Le cinéaste Hirokazu Kore-eda est connu pour au moins trois choses : sa faculté de diriger des enfants de façon convaincante (talent qui lui attire maints suffrages), son souci d’acuité réaliste (jusque dans ses essais de fantastique allégorique, comme After Life ou Air Doll) et sa tendance à vouloir faire passer la pilule réaliste sous des apparences conciliatrices voire badines (par la musique, notamment). Dans Tel père, tel fils, il y a bien des enfants correctement joués, mais ceux-ci restent ici moins des sujets que des objets, objets d’enjeux adultes auxquels le film s’intéresse avec une acuité dont les éclats d’absence de complaisance rappellent un film singulier de Kore-eda, le très bon Still Walking.
Désigner, mais ne pas trancher
C’est dans les termes voilés des piques conjugales routinières que d’entrée de jeu, M. et Mme Nonomiya signalent leurs différences sur l’éducation de leur fils Keita. Comme dans Still Walking, Kore-eda observe une cellule familiale où le ver du malentendu et de la cruauté au sourire bienveillant est dans le fruit du bonheur promu en valeur sociale et donc affiché par tous (c’est ici une famille aisée – le père, Ryota, est architecte). Le scénario se charge de mettre à nu ces fêlures par un coup de théâtre : les Nonomiya apprennent abruptement que Keita n’est pas leur fils biologique, qu’il y a eu un échange à la naissance. Soudain, le film devient celui de Ryota, prompt à se prétendre conforté dans une intuition qu’il aurait eue vis-à-vis de ce fils étranger (« c’était donc ça »), à chercher des responsables à cette anomalie (sa femme qui en tant que mère aurait dû s’en douter, la maternité…). Ses doutes, ses certitudes et ses calculs se font le moteur du film. Celui-ci fait mine de faire siens les thèmes des doutes explicites de Ryota (le lien père-fils se définit-il par le sang et par lui seul ?). Mais en même temps, il relève que la question n’est pas si simple, même pour ce personnage aux désirs décidément troubles : une fois contact pris avec le couple qui a élevé son fils sous le prénom de Ryusei (c’est-à-dire les parents biologiques de Keita), il caresse la glaçante idée – jamais concrétisée – d’obtenir par voie judiciaire la garde des deux garçons, comme si ceux-ci n’étaient plus que des objets à posséder… Sur le même mode déceptif, Kore-eda déclare formuler entre les deux couples un conflit de classes – assez grossièrement d’ailleurs, opposant aux bourgeois Nonomiya les Saiki, gens simples travaillant de leurs mains, aux manières moins guindées mais aussi aux personnalités moins affirmées, semblant là seulement comme contrepoint comique aux démarches de Ryota. Il y a pourtant ces moments où les familles de milieux différents se rapprochent, et pas toujours pour le meilleur : quand il s’agit d’espérer de grosses indemnités, par exemple ; ou quand, l’échange de bébés s’étant avéré un acte de malveillance, les mères (celles qu’on accusait trop rapidement de ne s’être doutées de rien) s’épanchent toutes deux de leur colère envers le coupable.

DONNÉES FOURNIES ▸
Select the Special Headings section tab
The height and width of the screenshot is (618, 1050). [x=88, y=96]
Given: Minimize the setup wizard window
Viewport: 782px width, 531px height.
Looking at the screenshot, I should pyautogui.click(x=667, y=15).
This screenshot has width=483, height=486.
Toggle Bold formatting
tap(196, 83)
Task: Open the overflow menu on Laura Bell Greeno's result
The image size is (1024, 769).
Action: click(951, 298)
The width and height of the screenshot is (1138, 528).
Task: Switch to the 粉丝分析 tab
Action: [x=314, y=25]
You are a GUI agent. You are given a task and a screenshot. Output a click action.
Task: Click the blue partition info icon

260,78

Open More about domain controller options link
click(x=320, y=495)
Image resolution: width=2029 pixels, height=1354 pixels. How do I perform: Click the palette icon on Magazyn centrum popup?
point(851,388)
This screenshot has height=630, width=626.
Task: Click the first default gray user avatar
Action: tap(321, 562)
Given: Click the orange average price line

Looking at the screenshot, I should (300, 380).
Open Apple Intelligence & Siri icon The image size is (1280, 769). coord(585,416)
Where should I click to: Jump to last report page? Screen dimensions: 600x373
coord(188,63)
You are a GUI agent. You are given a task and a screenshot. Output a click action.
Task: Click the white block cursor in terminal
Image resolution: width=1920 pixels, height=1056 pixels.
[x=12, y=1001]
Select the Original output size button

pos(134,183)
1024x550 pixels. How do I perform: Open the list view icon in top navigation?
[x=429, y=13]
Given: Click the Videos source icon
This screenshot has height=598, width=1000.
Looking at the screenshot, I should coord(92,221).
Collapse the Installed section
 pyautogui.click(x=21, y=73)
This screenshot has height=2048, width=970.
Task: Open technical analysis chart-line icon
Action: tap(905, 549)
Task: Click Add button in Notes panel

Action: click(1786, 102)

D'APRÈS LES INFORMATIONS ▸
a - Dans la critique de Tel père, tel fils, quel métier exerce Ryota, le père de la famille Nonomiya ?
b - Reprenez la critique de Tel père, tel fils à la suite de sa dernière phrase.

RÉPONSES PAR NUMÉRO ▸
a - Il est architecte.

b -
Ainsi, face à des idées générales peut-être trop propices à la simplicité (comme la définition de la paternité), Kore-eda prend-il soin de ne pas trancher, de réserver le droit à quelques scènes de déjouer le filtre de ces idées. D’une manière générale, comme souvent dans ses films, le réalisateur de Nobody Knows refuse de trancher quoi que ce soit, tâche de maintenir l’équilibre entre d’un côté l’observation acérée des replis sombres du comportement social humain, de l’autre le soulagement rapide de cette noirceur par le recours – sur le plan de la forme et de la musique choisie – à un sentimentalisme peu bruyant mais palpable censé triompher de ce qui empèse l’âme humaine. Cela donne ici un film dans l’ensemble pas toujours égal, pouvant donner une impression d’inaboutissement, mais où ces moments de lucidité sans cruauté mais sans complaisance sont assez rares et précieux pour qu’on en sache gré au cinéaste et qu’on ne soit pas indifférent à son travail.